My neck has been bothering me a lot lately, and that's annoying. It bothers me from time to time, but of late it's doing two things. First, it feels like it and my head aren't properly positioned on top of my shoulders. And second, there's this paresthesia thing happening down my left arm that isn't to my liking.
On the first front, it's not fun having your head feel like it's not sitting in the right spot on top of your shoulders. But as in all things spine-related, pain or discomfort in one area or direction can cause you to favor or avoid that thing that's causing pain. And sometimes, that makes the situation worse, not better.
I don't know if I'm making things worse. What I do know is that since the beginning of the year I've been getting little pins and needles tingling in random spurts down my left arm. It was rare initially, but it's much more common now. I've been trying to determine if there is something I'm doing or not doing that's causing the issue.
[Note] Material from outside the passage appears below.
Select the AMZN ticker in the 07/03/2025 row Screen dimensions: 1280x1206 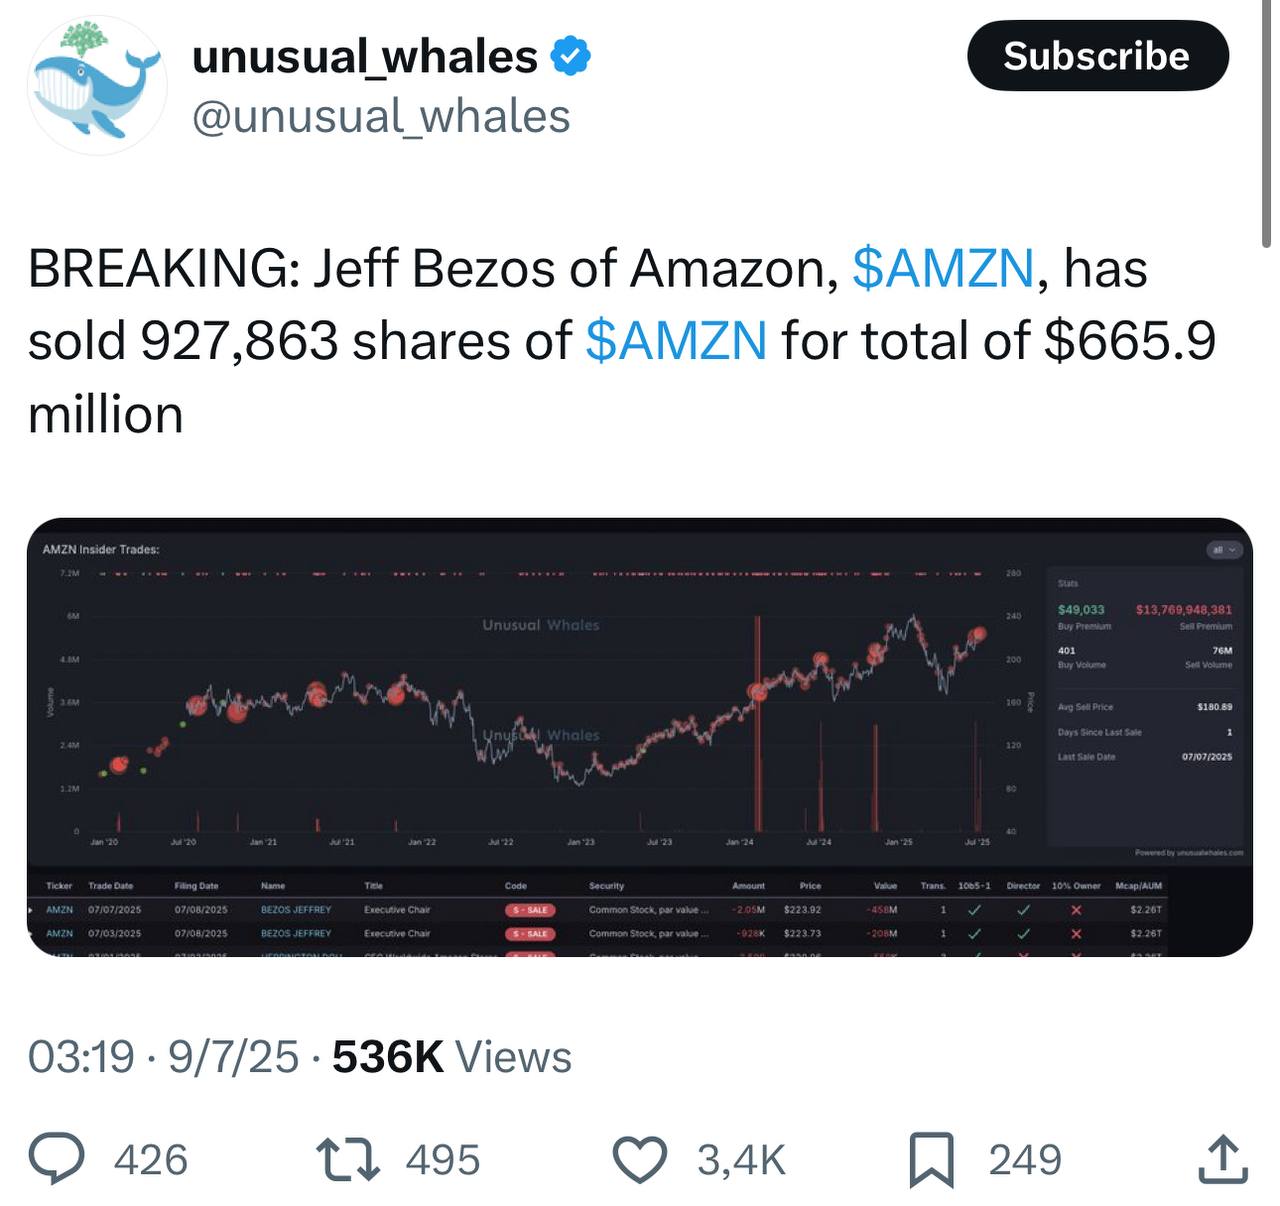pyautogui.click(x=59, y=933)
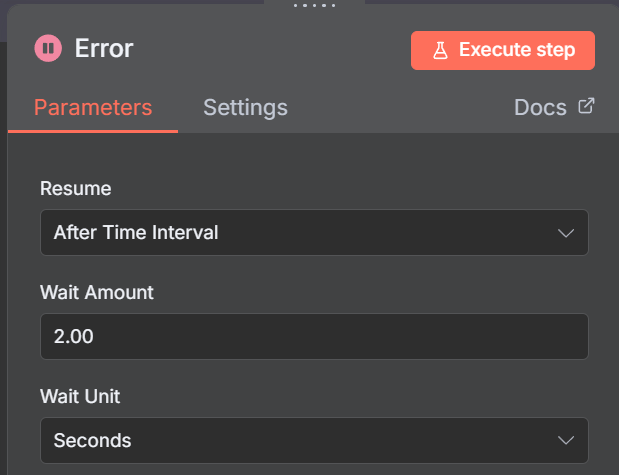Run the node with Execute step
This screenshot has height=475, width=619.
click(x=503, y=51)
When it happens I try and change positions or do something different. No matter what I've done, I haven't been able to isolate any behaviors or actions that cause or remedy the problem. That is, until today.
I've been worried about my spine lately as a result of this recent symptom. I know I'm going to have to have another fusion. The first one was almost ten years ago, so the next one is likely to be sooner that later. This paresthesia was the first worrisome sign I've gotten that something may be wrong that, if not corrected, could cause damage. I don't mess around with nerve damage.
My chiropractors had given me suggestions to try and I'd come up with things too. We know I have an issue with the C4-C5 vertebra junction. I know it's working towards fusion on its own, but I don't want to be in pain as it does so. Today, he tried something new. He had me look a certain way while he pressed on some muscles in my neck and asked, "does that make it worse?"
"YES!" It didn't make it painful, it just accentuated the paresthesia. So now I have a glimmer of hope. The scalene muscles of the neck are inflamed and tight. He gave me exercises. I'm probably holding my neck in such a way to help, only I'm causing more problems.
Does this mean I can fix it on my own? I don't know. Does it mean it's not internal to the vertebra? We don't know that either. But I have something to work on.
The Big Boy Update: My son likes to watch a new television show about animals called, "Wild Kratts" after the two Kratt brothers. He has learned a lot about animals and it has factored into his imagination time. He thinks two pair of my sneakers, placed on his hands and feet, make him a rhinoceros. He's still working on saying the name of the show though, he persists in calling it, "Rial Kratts".
The Tiny Girl Chronicles: My daughter has a boyfriend. They are enamored with each other. They spend all day together. I was substituting today and his older sister was in the class I was working with. She told me her dad asked Jacob if he loved my daughter. She said he turned away and grinned shyly.
Fitness Update: Monday in the gym after a day of rest on Sunday. We did group workouts towards the end with five of us powering through minute-long sets of something painful, difficult, exhausting or uncomfortable.